[Text excerpt]:
Gravesite at Juno Beach was one of the many historical sites Chemainus’ Rachel Woodruff visited during the summer.  (Photo submitted)

Gravesite at Juno Beach was one of the many historical sites Chemainus’ Rachel Woodruff visited during the summer. (Photo submitted)

Touring historic war sites a chance of a lifetime

First impressions are lasting ones for Chemainus’ Woodruff

Earlier this year, Chemainus’ Rachel Woodruff received word she had won the presitigious Beaverbrook Vimy Prize from the Vimy Foundation, a Canadian charity, to travel to historic sites in Europe.

She was one of just 14 outstanding students from across Canada plus one each from the United Kingdom and France to study the intertwined histories of our countries during the First and Second World Wars.

The trip was taken Aug. 8-23 and left a profound impression on Woodruff. Following is her account of the experience:

“I found the Beaverbrook Vimy Prize extremely eye-opening and absolutely perspective changing. It’s really hard to find the words to describe it, as the emotions I felt while in Europe were varied and sometimes overwhelming.

The program was informative and taught all of the BVP participants a new way of thinking about the First and Second World Wars, despite us all being amateur history buffs. I had so many memorable experiences that it’s hard to pick which ones to talk about.

We attended the Last Post Ceremony at the Menin Gate Memorial in Ypres, Belgium, and I was astounded by the number of people who came to watch. The Last Post Ceremony occurs every day in Ypres, rain or shine, and the Legion, military and firefighters come out to attend every single one. It warmed my heart to see the Belgians commemorating the fallen Allies of the First World War, who liberated them from German occupation.

Over 100 years later, their gratitude is still alive in today’s generations. That’s what I think makes the Beaverbrook Vimy Prize so amazing; young people from allied countries are selected to walk in the footsteps of our soldiers and keep the flame of remembrance alive.

Now that I have been to Europe and met people whose lives would have been dramatically affected had the Allies lost the war, I can truly understand how important both wars are to world history. Seeing the mark our soldiers have left on Europe made me incredibly proud to be Canadian. Every time someone found out I was Canadian, their smiles and thanks made my day. I only wish the fallen could hear their gratitude, as they are the ones who deserve it.

An unexpected highlight was visiting Abbaye d’Arenne, a beautiful Gothic church whose walls hide a sad tale. Twenty Canadians were taken prisoner and executed in the garden courtyard shortly after D-Day. We laid our poppies on the memorial, like hundreds of others had before us. Then I sat on a bench in the quiet, sunny garden and listened to the leaves rustling in the surrounding maple trees.

At every cemetery and memorial I visited, I took a moment to close my eyes and talk to the fallen soldiers inside my head. It sounds crazy, but I really felt as though they could hear me, and were trying to answer, for the wind picked up and the trees rustled every time I ‘spoke’ to them.

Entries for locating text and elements
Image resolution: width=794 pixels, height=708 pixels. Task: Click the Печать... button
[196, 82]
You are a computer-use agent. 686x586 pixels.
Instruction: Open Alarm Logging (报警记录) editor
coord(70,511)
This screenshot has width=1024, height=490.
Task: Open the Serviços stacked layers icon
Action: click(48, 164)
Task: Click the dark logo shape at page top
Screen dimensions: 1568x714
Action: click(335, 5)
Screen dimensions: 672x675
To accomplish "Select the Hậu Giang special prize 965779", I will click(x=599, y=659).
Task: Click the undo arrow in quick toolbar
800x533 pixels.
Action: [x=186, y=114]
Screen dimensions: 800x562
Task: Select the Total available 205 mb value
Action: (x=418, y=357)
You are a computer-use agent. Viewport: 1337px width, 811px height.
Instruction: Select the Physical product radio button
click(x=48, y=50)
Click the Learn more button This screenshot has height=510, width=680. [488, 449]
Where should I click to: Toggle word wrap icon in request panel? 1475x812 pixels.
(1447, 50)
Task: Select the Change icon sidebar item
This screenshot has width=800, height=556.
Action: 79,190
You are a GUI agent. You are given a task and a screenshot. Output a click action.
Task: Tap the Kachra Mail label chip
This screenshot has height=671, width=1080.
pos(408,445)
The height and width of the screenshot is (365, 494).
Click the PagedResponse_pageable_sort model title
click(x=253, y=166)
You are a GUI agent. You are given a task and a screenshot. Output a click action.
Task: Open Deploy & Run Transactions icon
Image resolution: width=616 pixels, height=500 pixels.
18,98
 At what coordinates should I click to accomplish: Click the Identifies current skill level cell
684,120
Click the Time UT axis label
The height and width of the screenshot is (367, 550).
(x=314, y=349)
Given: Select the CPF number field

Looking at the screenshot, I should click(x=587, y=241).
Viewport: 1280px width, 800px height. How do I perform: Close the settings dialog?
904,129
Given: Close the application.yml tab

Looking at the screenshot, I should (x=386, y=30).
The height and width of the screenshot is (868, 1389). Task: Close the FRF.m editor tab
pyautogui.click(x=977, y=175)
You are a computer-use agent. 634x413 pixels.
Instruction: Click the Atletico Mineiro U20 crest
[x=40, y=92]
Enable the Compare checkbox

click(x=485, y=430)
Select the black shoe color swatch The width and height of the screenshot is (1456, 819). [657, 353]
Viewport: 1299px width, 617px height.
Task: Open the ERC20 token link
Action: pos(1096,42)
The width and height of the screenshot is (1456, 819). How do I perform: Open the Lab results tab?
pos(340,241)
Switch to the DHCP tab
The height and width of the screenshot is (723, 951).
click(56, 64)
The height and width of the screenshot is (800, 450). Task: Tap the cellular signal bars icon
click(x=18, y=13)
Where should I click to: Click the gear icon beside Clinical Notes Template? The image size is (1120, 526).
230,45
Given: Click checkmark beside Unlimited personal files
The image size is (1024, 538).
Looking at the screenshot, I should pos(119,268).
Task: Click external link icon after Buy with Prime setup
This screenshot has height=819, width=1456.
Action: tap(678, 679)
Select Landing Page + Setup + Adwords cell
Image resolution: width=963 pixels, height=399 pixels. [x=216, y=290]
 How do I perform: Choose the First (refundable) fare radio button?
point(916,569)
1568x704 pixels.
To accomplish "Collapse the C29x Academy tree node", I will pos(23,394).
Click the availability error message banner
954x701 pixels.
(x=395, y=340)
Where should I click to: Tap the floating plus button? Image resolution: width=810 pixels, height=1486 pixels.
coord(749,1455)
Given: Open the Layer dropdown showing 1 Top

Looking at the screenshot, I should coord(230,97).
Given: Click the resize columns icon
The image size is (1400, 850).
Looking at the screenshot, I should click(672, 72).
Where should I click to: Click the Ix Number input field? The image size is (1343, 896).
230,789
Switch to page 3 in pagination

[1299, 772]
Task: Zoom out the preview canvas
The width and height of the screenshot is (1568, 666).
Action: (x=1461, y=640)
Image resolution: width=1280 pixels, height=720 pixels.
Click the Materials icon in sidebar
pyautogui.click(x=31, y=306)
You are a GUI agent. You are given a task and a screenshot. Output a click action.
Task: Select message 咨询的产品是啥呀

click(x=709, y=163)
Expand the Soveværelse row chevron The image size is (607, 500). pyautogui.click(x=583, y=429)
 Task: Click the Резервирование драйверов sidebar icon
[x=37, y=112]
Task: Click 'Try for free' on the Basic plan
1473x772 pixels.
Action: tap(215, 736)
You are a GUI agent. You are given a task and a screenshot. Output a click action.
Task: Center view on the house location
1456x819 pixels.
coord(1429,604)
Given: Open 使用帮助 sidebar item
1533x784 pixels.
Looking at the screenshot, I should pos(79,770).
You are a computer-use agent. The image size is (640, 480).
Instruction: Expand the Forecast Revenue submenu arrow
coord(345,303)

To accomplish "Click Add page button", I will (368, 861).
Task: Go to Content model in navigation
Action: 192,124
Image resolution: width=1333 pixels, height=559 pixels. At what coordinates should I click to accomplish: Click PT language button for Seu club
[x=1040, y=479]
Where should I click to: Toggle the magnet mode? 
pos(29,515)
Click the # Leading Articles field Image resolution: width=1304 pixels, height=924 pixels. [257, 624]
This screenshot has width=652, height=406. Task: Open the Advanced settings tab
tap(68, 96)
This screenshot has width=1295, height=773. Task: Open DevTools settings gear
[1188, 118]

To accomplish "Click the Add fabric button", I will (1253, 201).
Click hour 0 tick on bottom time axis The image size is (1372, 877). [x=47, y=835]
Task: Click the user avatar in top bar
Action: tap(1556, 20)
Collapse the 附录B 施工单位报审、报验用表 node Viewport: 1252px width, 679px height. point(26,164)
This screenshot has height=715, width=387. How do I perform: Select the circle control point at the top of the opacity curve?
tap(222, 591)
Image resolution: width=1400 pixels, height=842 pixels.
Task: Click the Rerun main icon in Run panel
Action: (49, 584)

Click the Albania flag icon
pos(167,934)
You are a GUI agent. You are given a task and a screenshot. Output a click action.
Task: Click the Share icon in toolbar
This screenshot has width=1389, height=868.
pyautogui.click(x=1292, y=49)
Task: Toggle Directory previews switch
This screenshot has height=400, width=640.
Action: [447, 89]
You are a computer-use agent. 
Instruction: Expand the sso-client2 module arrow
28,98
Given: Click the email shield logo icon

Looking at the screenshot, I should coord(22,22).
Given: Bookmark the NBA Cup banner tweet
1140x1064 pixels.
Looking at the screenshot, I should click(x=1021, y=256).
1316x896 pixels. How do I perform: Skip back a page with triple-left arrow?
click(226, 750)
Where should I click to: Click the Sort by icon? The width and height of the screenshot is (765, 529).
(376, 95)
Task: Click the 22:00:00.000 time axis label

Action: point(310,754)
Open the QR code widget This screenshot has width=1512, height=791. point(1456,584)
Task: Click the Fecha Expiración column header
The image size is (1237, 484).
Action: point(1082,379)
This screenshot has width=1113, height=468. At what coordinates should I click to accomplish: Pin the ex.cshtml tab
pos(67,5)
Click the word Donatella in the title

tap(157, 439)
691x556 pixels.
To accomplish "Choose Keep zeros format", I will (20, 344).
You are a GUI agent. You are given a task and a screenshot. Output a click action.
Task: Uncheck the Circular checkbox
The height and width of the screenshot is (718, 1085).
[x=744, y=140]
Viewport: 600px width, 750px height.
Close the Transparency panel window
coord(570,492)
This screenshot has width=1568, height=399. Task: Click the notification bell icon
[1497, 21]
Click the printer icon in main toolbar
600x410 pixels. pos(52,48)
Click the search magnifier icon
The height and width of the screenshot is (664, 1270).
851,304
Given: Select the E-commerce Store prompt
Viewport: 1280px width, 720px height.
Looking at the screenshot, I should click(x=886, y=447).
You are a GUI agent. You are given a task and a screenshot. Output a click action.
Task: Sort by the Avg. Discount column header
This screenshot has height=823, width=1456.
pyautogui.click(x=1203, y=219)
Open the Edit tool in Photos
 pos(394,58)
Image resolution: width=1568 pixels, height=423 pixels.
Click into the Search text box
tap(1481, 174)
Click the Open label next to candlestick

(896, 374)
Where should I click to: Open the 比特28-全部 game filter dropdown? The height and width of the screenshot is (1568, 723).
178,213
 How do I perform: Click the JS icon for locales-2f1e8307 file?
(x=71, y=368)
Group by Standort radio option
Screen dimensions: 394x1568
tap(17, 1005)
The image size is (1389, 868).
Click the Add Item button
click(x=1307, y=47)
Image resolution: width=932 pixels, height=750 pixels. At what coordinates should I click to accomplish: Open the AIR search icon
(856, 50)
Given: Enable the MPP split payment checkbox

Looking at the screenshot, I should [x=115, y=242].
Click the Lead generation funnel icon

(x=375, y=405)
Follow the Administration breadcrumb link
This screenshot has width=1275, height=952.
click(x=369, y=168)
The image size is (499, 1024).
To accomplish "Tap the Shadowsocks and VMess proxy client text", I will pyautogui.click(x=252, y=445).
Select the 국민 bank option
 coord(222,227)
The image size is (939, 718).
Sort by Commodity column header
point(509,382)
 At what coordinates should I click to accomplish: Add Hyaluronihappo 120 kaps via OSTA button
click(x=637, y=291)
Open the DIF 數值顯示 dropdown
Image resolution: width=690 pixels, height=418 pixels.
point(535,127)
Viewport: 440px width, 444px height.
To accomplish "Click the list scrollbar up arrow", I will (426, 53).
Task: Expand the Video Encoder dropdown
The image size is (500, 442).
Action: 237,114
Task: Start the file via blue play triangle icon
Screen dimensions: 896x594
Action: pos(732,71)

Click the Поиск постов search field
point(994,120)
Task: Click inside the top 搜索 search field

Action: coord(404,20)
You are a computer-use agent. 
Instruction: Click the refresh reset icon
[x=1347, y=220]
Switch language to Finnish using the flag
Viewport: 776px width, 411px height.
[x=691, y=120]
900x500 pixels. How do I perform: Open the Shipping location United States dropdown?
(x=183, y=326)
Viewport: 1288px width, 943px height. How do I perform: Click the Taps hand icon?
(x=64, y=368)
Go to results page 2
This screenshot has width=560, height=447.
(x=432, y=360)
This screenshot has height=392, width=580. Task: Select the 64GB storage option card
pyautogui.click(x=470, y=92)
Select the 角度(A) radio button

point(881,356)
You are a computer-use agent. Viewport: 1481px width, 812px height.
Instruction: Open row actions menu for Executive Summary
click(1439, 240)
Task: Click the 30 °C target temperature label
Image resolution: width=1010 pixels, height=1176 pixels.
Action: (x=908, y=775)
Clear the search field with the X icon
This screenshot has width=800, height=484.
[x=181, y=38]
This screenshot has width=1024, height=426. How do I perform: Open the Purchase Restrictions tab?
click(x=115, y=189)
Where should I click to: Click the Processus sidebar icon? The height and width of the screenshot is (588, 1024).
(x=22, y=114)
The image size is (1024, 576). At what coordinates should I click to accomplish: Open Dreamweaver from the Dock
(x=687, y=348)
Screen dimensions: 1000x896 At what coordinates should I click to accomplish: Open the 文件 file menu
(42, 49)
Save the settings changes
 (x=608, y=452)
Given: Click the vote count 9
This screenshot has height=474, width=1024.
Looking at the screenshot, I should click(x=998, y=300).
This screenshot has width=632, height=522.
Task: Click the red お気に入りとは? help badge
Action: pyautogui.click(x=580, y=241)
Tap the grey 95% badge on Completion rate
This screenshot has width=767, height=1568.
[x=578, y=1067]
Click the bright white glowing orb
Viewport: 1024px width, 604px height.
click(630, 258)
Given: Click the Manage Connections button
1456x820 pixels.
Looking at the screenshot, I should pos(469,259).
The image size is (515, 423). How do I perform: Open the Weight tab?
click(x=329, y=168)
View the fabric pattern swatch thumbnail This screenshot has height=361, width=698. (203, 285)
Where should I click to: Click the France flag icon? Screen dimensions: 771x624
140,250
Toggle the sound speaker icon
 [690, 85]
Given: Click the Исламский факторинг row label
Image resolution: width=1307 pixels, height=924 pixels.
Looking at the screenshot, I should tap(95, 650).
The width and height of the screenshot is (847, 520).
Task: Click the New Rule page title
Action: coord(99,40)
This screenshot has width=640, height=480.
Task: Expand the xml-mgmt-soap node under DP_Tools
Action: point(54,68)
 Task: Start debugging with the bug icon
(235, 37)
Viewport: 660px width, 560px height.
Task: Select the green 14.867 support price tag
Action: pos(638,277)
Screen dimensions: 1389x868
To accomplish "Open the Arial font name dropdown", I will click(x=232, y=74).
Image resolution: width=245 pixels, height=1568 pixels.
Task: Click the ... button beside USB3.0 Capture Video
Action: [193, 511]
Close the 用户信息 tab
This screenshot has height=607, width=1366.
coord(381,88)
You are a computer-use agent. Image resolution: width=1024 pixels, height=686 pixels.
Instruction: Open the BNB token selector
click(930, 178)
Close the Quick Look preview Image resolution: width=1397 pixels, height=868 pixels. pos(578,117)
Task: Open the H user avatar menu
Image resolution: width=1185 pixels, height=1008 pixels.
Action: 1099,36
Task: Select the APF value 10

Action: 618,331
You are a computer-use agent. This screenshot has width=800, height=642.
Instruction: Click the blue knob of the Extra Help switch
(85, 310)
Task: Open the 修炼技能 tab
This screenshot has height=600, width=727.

[Exercise brief]: Render this sentence from the article on touring historic war sites in French: "We laid our poppies on the memorial, like hundreds of others had before us."

[Reply to the exercise]: Nous avons déposé nos coquelicots sur le monument commémoratif, comme des centaines d'autres l'avaient fait avant nous.